ACTIONS TO TAKE:
• a. Which musicians or musical acts are named in the Lucy Kaplansky profile below?
• b. Extract the passage of the Lucy Kaplansky profile below, from "It is unusual" up to and including "- Greenwich Village.", word for word.

It is unusual that a low-key but respected singer/songwriter would ever want to willingly sacrifice a burgeoning career for a job that involved working with chronically mentally ill patients. A change of heart and conscience normally comes after mainstream success, not before it. But US singer/songwriter Lucy Kaplansky didn't exactly see it that way.
A performer since she was a child, Lucy was initially heavily influenced by her father, a University of Chicago maths professor and semi-professional piano player who, then and now, writes songs with a pronounced scientific maths theme (his song about the prodigious benefits of Pi is a thigh-slapper). Sparked off by her love of Joni Mitchell, Kaplansky began to perform in Chicago bars she was officially too young to enter. Barely out of high school, she headed for New York and the Mecca of any songwriter worth their salt - Greenwich Village.
"It was an unusual time for people," says Lucy on a phone line from Wisconsin. "There was a folk club called Folk City, and the whole scene there started with people like The Roches and Steve Forbert. It was a place where everyone hung around together and were friends. People were, to some degree, rooting for each other. We were watching each other's progress, and every now and again somebody would explode out of there and become successful. Everyone was trying to become successful, and that eventually happened. Everybody hoped that they would become famous. Some people knew that would happen. Others who I won't name, who everyone thought would be huge, shot themselves in the foot too many times and didn't get anywhere."

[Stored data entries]
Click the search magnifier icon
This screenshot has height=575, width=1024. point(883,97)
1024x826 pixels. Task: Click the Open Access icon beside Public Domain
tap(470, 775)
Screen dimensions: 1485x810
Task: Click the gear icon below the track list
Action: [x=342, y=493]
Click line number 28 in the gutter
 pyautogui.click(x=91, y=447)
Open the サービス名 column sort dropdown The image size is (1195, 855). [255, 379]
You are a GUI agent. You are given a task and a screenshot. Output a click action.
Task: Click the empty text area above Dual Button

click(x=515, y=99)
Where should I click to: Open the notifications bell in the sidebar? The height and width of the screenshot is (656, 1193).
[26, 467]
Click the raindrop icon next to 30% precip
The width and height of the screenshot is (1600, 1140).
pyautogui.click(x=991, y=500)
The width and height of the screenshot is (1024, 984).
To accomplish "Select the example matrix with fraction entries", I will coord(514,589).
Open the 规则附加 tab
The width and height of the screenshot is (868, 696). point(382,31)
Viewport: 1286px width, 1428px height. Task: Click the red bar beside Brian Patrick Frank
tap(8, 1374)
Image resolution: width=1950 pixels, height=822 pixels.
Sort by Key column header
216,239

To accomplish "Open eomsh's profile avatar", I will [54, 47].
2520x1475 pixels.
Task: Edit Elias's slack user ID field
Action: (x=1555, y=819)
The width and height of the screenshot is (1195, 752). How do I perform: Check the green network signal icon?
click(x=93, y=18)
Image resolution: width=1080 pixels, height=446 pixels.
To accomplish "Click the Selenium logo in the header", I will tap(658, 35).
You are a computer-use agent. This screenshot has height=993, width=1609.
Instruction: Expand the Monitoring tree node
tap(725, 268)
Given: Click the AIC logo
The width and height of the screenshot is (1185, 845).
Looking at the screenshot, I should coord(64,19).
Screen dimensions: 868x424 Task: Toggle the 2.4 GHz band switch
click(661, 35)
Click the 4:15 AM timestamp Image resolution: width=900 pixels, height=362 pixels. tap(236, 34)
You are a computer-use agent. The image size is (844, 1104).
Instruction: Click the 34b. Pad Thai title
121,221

EXERCISE RESPONSES:
• a. Lucy Kaplansky, Joni Mitchell, The Roches, Steve Forbert

• b.
It is unusual that a low-key but respected singer/songwriter would ever want to willingly sacrifice a burgeoning career for a job that involved working with chronically mentally ill patients. A change of heart and conscience normally comes after mainstream success, not before it. But US singer/songwriter Lucy Kaplansky didn't exactly see it that way.
A performer since she was a child, Lucy was initially heavily influenced by her father, a University of Chicago maths professor and semi-professional piano player who, then and now, writes songs with a pronounced scientific maths theme (his song about the prodigious benefits of Pi is a thigh-slapper). Sparked off by her love of Joni Mitchell, Kaplansky began to perform in Chicago bars she was officially too young to enter. Barely out of high school, she headed for New York and the Mecca of any songwriter worth their salt - Greenwich Village.